Quote every line below exactly as it reads.

INPUT DATA ▸

----

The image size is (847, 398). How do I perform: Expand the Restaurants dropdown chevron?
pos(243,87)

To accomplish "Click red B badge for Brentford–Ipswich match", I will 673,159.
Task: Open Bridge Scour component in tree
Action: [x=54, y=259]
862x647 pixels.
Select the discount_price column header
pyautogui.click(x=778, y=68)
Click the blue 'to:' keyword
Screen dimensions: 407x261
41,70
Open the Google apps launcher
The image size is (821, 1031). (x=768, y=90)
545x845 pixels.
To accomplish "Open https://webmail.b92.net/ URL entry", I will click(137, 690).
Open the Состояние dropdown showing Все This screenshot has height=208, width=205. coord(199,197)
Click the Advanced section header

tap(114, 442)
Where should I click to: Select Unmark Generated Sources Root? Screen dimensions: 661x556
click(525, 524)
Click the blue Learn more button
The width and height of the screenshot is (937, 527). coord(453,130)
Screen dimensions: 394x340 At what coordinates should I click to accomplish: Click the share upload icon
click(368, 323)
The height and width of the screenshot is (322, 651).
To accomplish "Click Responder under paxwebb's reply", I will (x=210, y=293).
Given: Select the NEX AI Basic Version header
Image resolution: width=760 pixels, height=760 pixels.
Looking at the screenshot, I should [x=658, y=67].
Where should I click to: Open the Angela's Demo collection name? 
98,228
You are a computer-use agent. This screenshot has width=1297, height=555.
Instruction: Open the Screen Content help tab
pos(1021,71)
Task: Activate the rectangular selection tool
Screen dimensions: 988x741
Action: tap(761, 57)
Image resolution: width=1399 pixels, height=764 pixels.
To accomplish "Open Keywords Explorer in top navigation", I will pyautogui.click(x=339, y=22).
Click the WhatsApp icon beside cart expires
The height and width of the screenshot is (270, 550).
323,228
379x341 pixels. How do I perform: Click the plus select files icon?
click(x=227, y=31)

----

ANSWER BOX ▸
The image size is (847, 398). How do I perform: Expand the Restaurants dropdown chevron?
pos(243,87)

To accomplish "Click red B badge for Brentford–Ipswich match", I will 673,159.
Task: Open Bridge Scour component in tree
Action: [x=54, y=259]
862x647 pixels.
Select the discount_price column header
pyautogui.click(x=778, y=68)
Click the blue 'to:' keyword
Screen dimensions: 407x261
41,70
Open the Google apps launcher
The image size is (821, 1031). (x=768, y=90)
545x845 pixels.
To accomplish "Open https://webmail.b92.net/ URL entry", I will click(137, 690).
Open the Состояние dropdown showing Все This screenshot has height=208, width=205. coord(199,197)
Click the Advanced section header

tap(114, 442)
Where should I click to: Select Unmark Generated Sources Root? Screen dimensions: 661x556
click(525, 524)
Click the blue Learn more button
The width and height of the screenshot is (937, 527). coord(453,130)
Screen dimensions: 394x340 At what coordinates should I click to accomplish: Click the share upload icon
click(368, 323)
The height and width of the screenshot is (322, 651).
To accomplish "Click Responder under paxwebb's reply", I will (x=210, y=293).
Given: Select the NEX AI Basic Version header
Image resolution: width=760 pixels, height=760 pixels.
Looking at the screenshot, I should [x=658, y=67].
Where should I click to: Open the Angela's Demo collection name? 
98,228
You are a computer-use agent. This screenshot has width=1297, height=555.
Instruction: Open the Screen Content help tab
pos(1021,71)
Task: Activate the rectangular selection tool
Screen dimensions: 988x741
Action: tap(761, 57)
Image resolution: width=1399 pixels, height=764 pixels.
To accomplish "Open Keywords Explorer in top navigation", I will pyautogui.click(x=339, y=22).
Click the WhatsApp icon beside cart expires
The height and width of the screenshot is (270, 550).
323,228
379x341 pixels. How do I perform: Click the plus select files icon?
click(x=227, y=31)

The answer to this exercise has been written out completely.